Friday, August 17, 2012

Update from Zoranje Zone - the Whole Truth



1.  ACCESS TO WATER - Our pumps and solar panels have been freed from Customs, and are finally in the hands of the Port au Prince team, ENERSA, http://enersahaiti.com/  ,
that will be installing everything by mid-September (they say.)


2.  Digicel  (Haiti's ATT) has provided materials for the school. Unfortunately, the expectation that hauling the 6 tons of cement, cement blocks, rebar, etc., is not quite realistic --- given that it is 3500 feet of rock and no road.  Nevertheless the people - and children - of the zone are determined to make this happen, so they do this the only way they know how: human labor (and a few mules that have had enough grazing land to feed on...).

3. I was up in the zone as "Resident anthropologist" again  this past July.  I note that tons of materials are accruing at the river's edge, where the path to ascend to Zoranje Zone begins.  I will attach a short video clip.  Both children and adults have been recruited to haul the materials up; even with this, and all the mules (and their guides) that the entire zone could ever assemble (mules need to rest and be fed/grazed as well!), it is hard to say when, if ever, all 6 tons of materials will make it to the building site.  Here is the 4 min. music video which speaks  - sings - to that effort:

Pastor Djon (Dieudonne) has been scrambling motivating folks and doing whatever he can to get help and mules.
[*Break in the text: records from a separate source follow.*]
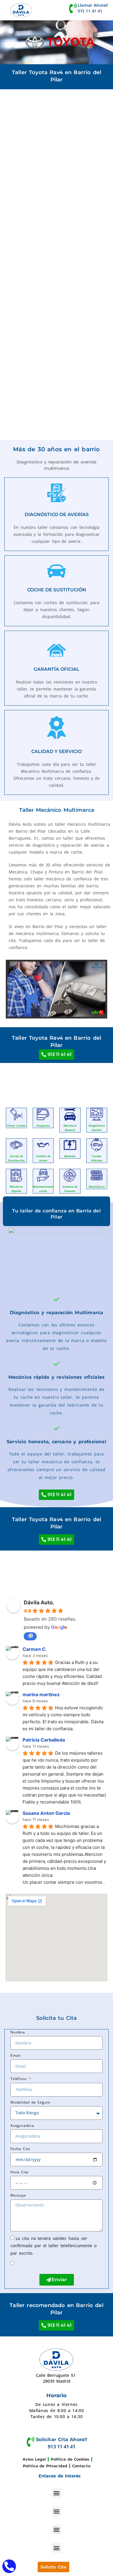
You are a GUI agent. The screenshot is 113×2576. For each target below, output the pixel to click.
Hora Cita (19, 2172)
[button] (56, 2493)
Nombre (17, 2032)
He built housing for the engineers and construction team, and a place to secure materials.  He obtained more land, a better building site. In fact, there was once, briefly, a bulldozer that came to start digging a road.  Unfortunately, they coud not afford gas for the bulldozer, nor, it seems could anyone construe a way to KEEP getting fuel to the bulldozer as it made its way up the mountain.   Here's 3 min. of videotape of the children working http://youtu.be/
KQPgIE6yAYo- of course, for this, they get fed a huge bowl of rice and sauce pwa, and water.  In the morning, everybody had coffee when they made the descent, and water along the way carried for the workers by other childre.  

Folks are stumped, the bulldozer is gone.  I hear that, bit by bit, children continue to carry things up, adults too.

I am awaiting an update - from my local colleague, Toma, and/or the Digicel CEO, as to when the engineers might be able to start, and what, if anything, Digicel Foundation might do to ease the literal burden on these children and their parents?

The one minute video of materials accrued at the base of the mountain:  http://youtu.be/iWMt9fQLbFw

4.  All in all, it is at least testimony to the strength and dogged determination of the Haitian people of the mountains. In the face of all this,  I am humbled, and in awe.